Text section:
Every morning I wake up and brew a strong, dark espresso. I prep breakfast and scroll through emails. Sometimes I submit queries or pitch articles on various different topics. I’m an early bird often up by 4:30 am—perfect time to pitch outlets across the pond where my brash sense of humor is quite popular.
Before my coffee, I have a large glass of chia lime water. It’s refreshing and settles my stomach. I turn on my Groove Playlist and begin my HIIT session followed by my kettlebell routine. I hate the gym but do love working out. Some days I do an early morning yoga session via Instagram Live. Sometimes I lay about and sleep in until 7. But always at 8:30 am I swallow a small green and white pill to stabilize my mood along with a batch to vitamins and supplements to counter the effects of prescription RX leaching nutrients from my system.
I am open about my mental health because I believe it is important to talk about it. Taboos be gone! Monday morning—after a lengthy conversation with a friend the night before—my social media feed surprised me with an NYU Langone ad offering up to $400 compensation for a PTSD study. Sweet deal if you’re not a person addled with panic attacks but for some, including me, another reminder that our brain is wired in a way that is unpredictable.
I raged against the algorithm over on twitter—as what many extremely online people do when they are fed up but without any other options but to vent into the void. It should be illegal for pharmaceutical and research institutes to advertise the way they do (as well as all the legal firms that hound survivors for their stories to hitch to class action suits.) It’s triggering and re-traumatizes vulnerable individuals and for what? To develop more studies for meds that get pushed by salespeople that have no fucking idea what they are bribing doctors to act upon.

Tasks and exercises:
1. What compensation does the NYU Langone ad in the morning-routine essay offer for a PTSD study?
2. In the morning-routine essay, switch "kettlebell routine" to "jump rope routine" and write out the passage starting at the words "Before my coffee, I" and ending after "from my system.".
3. Resume the essay about morning routines and mental health, picking up right after its final sentence.

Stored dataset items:
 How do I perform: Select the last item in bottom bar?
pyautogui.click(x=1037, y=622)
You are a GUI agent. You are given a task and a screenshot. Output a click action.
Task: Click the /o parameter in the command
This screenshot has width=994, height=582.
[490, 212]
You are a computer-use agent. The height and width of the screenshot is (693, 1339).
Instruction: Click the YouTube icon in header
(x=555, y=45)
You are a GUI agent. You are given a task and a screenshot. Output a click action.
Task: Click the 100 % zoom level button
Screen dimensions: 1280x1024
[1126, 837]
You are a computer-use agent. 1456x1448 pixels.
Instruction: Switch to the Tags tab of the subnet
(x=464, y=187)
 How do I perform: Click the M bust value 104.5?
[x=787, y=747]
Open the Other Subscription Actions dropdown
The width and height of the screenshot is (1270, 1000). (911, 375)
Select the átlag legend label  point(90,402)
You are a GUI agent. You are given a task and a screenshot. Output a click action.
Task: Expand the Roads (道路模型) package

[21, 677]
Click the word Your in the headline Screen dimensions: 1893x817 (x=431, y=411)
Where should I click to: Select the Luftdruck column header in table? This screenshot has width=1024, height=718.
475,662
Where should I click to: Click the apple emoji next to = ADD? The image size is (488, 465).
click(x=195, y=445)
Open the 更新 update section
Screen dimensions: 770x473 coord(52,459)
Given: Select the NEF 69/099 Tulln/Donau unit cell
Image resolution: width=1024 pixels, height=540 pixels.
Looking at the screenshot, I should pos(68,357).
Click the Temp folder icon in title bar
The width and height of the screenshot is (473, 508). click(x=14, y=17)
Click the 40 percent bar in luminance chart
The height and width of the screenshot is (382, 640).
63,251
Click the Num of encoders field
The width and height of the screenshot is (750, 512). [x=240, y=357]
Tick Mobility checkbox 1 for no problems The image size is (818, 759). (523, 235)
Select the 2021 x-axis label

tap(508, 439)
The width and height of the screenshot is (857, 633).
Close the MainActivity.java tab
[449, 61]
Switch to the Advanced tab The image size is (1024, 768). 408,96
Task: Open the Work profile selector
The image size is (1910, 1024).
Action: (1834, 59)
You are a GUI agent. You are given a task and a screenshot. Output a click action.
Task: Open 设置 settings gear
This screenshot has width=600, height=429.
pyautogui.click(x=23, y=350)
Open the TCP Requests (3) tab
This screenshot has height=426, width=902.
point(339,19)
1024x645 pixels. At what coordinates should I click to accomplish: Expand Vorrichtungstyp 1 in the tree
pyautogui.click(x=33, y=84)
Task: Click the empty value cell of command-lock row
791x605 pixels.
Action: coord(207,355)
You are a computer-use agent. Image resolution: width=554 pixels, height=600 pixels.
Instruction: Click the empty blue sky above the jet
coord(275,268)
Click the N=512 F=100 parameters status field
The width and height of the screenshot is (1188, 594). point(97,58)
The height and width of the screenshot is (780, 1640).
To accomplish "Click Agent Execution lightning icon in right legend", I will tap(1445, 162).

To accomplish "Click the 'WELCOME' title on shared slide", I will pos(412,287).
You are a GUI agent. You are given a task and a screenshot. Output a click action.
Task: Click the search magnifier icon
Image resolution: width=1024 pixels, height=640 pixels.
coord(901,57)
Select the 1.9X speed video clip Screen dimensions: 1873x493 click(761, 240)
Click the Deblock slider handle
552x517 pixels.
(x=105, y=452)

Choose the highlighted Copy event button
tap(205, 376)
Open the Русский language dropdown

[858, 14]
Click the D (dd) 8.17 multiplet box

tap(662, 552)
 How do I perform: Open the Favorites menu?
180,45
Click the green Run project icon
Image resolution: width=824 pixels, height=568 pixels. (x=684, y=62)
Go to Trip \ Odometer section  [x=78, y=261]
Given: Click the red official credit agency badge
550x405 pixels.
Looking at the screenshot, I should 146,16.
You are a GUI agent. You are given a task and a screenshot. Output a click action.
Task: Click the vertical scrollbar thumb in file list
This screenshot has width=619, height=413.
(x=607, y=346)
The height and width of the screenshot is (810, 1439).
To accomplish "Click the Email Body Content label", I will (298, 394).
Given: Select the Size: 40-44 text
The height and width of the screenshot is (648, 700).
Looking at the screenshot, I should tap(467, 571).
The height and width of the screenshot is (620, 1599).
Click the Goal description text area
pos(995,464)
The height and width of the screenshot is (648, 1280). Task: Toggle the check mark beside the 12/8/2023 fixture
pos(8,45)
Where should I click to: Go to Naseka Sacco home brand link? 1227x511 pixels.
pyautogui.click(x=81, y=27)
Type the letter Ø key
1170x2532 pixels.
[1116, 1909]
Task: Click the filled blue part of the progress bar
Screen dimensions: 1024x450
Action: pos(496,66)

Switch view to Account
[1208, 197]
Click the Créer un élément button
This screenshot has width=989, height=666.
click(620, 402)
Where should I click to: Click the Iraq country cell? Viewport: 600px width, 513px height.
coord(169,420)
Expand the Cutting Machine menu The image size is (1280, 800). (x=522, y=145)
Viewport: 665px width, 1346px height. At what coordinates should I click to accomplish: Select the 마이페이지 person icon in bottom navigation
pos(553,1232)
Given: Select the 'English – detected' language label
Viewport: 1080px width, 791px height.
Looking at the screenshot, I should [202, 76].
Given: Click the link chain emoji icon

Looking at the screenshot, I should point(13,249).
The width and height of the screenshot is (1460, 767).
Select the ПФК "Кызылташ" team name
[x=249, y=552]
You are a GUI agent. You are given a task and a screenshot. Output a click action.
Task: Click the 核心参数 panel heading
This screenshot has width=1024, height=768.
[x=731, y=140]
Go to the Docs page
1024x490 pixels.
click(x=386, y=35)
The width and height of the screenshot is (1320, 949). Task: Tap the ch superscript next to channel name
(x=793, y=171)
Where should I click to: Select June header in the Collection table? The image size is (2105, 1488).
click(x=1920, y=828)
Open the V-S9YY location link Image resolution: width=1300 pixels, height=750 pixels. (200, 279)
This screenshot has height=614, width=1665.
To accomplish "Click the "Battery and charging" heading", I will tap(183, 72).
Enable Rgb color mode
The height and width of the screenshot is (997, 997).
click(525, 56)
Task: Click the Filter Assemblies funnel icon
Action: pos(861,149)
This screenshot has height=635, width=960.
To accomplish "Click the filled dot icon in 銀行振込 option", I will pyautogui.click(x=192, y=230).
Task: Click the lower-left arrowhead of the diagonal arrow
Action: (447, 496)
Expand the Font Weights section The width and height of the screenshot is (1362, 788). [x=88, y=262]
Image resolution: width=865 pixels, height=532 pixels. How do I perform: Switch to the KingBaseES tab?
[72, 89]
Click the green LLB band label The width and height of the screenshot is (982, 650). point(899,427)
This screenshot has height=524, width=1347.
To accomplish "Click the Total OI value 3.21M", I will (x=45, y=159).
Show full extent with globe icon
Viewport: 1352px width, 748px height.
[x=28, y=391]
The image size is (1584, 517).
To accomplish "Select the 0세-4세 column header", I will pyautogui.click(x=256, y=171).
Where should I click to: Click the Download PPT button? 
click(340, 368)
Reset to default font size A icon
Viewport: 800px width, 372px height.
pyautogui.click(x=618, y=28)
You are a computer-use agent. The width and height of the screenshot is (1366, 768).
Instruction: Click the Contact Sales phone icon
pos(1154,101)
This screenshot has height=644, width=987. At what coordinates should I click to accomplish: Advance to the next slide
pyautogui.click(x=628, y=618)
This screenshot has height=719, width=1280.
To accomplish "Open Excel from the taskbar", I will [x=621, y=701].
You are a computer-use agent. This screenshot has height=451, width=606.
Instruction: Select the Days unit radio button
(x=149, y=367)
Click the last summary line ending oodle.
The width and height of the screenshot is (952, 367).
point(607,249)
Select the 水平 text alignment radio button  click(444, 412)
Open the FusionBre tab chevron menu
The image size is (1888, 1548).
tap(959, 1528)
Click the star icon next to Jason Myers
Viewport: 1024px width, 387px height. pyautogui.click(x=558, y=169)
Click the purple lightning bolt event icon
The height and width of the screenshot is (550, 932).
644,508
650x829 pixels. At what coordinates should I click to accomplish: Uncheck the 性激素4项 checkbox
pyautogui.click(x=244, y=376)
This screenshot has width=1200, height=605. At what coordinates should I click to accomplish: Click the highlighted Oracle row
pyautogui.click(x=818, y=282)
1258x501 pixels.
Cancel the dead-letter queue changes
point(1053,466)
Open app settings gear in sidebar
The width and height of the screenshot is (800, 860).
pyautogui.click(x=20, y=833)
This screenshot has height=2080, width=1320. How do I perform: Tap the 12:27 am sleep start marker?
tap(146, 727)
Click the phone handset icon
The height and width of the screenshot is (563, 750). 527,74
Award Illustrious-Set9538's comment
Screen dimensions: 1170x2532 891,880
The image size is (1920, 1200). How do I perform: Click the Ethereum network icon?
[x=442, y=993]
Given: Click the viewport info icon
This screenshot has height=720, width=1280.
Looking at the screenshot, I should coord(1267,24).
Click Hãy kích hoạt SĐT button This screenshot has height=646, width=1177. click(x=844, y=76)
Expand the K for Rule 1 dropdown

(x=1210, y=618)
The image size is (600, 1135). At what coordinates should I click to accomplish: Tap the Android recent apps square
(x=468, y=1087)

Written answers:
1. Up to $400.

2.
Before my coffee, I have a large glass of chia lime water. It’s refreshing and settles my stomach. I turn on my Groove Playlist and begin my HIIT session followed by my jump rope routine. I hate the gym but do love working out. Some days I do an early morning yoga session via Instagram Live. Sometimes I lay about and sleep in until 7. But always at 8:30 am I swallow a small green and white pill to stabilize my mood along with a batch to vitamins and supplements to counter the effects of prescription RX leaching nutrients from my system.

3.
I spent three years on medications that made me drool, activated even stronger than regular panic attacks and erased large swaths of memory. I was misdiagnosed and my assigned psychiatrist decided that those meds were the best alternative rather than listen to my pleas for a different course of action. Everyone loves a story by an unreliable narrator until it happens to be someone you know irl. In that moment concern over weight gain became a dismissive, “do you want to be stable or do you just want to be skinny?” (my psych’s words verbatim.)
Thankfully, I am under different care and with a functioning regimen. The ads won’t stop though. Every day this week I have been met with a new and more intrusive offer.
And Mr. Algo hasn’t limited himself to just my mental health. All aspect of self are fair game in a realm that commodifies even our ailments.
Signing up for these platforms that portray themselves as beacons of interpersonal connections comes at a price of privacy. And we will be beholden to these tech oligarchs until our representatives catch up. So when will it be folks? When can we reclaim our circles of influence?